I know you like talking about Belgium so going back a little while now, what can you tell us about Le Food in Brussels. From what I’ve read it’s one of the few parties that’s made you who you are today? “I’m not sure it made me who I am, but it was definitely a moment. Albeit a very hazy one, right in the shift between 90’s deep house and the early electro-clash (one of the promoters hated anything left of deep house, carrying an ‘electrometer’). Brussels used to be party central, more than anywhere really. They used to say on Fridays, ‘tomorrow is Tuesday’.” What can you mention about second-hand record shopping in Belgium? You called it in the past one of the last true bastions of crate digging—this statement still hold up for you? Yes, Brussels, Ghent and Antwerp have great second hand shops (they are getting rarer and rarer everywhere unfortunately).
You’ve talked in the past about the Route des Boîtes and how it was a time of non-stop partying. How hard is it not to get caught up in the bohemian lifestyle and to concentrate on your art as much as possible? Any advice for newcomers who are suddenly in the limelight.
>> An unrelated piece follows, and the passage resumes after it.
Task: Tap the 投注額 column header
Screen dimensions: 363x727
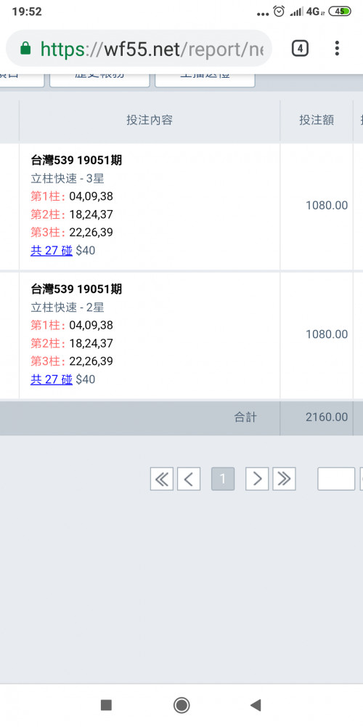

La Route des Boites is a different scene (though there are a few clubs I played and went to at some point); near the French border, clubs open at every hour but mainly trance. The Bohemian lifestyle? Well, many of us also did this job to get caught in it. Part of the thing and very good fun for a while. The hardest thing is not how not to get caught in it but how and when to ‘get out’. I take it easy now, but it was quite a long learning curve. I’m really not the person to give advice on this subject, and who would really want to receive this advice at 20.”
If I mention New Rose and Danceteria, at what point in time does that take us to? Can you tell us about that? “These were the two shops I was buying records from the mid-eighties. Probably more Danceteria (I ended working with the guys at Rough Trade), their sensibility was closer to mine (less 60’s pointy boots neo-glam punk, more industrial synth). Key moment were when buying a Traxx record or a Sub Pop 7″ was the same thing.”
We interviewed DJ Deep for last week’s mix he did for us and it was eye-opening talking about how him and Laurent (Garnier) had to ‘fight’ to get house and techno played in Paris in the early nineties/late eighties. From past interviews, I’ve read you weren’t interested in disco, stating that they’d have to ‘kill’ you to get you into disco around 88/89. Despite this, do you have any memories that might correlate with DJ Deep’s answer. You were obviously still buying records and possibly going to same record stores, correct? “That’s part of every mythology, the ‘early fighting days’. It was not that bad. Or rather, it was good because it was that bad. You’re young, you want to oppose. I mean the first dance clubs (I was an indie kid before that) were either gay or acid house, though the scene quickly got its markers sorted.”
After a steady amount of releases on Les Disques De La Mort you recently put out the first album on the label by a band called Save! How did their music end up on your radar? “I have known Marc from Colder for a long time, and Craig is almost a legend. I really like this record, not sure people got it, but I love it.”
What can you tell us about the mix you’ve done for us today? “Honestly, I sort of dislike doing podcasts. I understand why people like them but they are a bit of a fallacy if, like me, you consider dance music as something based on the relation of DJ/audience. I have issues getting in the mood without the people, but maybe that’s just me. So I always end up doing podcasts that are not danceable; I mean, this is slow, has records at the wrong speed, a lot of unreleased stuff, but it’s not ‘peak time’ material if that still means something. Down is the new up.”